Saved data entries

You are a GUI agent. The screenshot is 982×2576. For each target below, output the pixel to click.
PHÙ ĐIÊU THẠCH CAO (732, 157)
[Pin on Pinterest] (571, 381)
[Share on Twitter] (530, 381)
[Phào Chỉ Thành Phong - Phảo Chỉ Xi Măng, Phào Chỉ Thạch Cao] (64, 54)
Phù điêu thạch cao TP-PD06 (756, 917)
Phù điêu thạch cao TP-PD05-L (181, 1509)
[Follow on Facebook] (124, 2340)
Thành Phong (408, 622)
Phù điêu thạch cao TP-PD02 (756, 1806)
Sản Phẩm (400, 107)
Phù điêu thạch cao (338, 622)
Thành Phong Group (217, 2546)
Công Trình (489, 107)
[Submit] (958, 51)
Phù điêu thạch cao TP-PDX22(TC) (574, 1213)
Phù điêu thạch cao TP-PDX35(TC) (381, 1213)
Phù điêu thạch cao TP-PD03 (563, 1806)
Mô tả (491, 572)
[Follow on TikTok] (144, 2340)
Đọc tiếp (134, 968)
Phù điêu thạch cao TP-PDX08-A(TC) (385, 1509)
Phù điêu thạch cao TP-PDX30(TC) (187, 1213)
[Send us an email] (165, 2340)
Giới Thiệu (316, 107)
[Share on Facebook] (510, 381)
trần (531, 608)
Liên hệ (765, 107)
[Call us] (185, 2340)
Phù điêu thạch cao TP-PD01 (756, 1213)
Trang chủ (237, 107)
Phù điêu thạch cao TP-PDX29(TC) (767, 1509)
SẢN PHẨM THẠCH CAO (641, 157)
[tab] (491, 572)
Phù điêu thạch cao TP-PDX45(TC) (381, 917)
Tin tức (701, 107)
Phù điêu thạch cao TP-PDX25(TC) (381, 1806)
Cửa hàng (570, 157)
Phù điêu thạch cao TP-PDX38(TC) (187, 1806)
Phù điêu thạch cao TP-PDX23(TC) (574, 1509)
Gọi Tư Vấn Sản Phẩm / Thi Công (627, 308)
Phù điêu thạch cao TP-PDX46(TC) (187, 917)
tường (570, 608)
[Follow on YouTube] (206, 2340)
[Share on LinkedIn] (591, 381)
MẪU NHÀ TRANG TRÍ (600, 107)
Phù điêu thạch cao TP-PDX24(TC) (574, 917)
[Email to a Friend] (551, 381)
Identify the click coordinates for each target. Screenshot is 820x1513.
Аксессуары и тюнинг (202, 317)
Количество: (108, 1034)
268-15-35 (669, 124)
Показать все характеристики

- [Exercise instructions] Among the lines of the data, identify those with the word "Thành". Copy each of them.

- [Result of this exercise]
[Phào Chỉ Thành Phong - Phảo Chỉ Xi Măng, Phào Chỉ Thạch Cao] (64, 54)
Thành Phong (408, 622)
Thành Phong Group (217, 2546)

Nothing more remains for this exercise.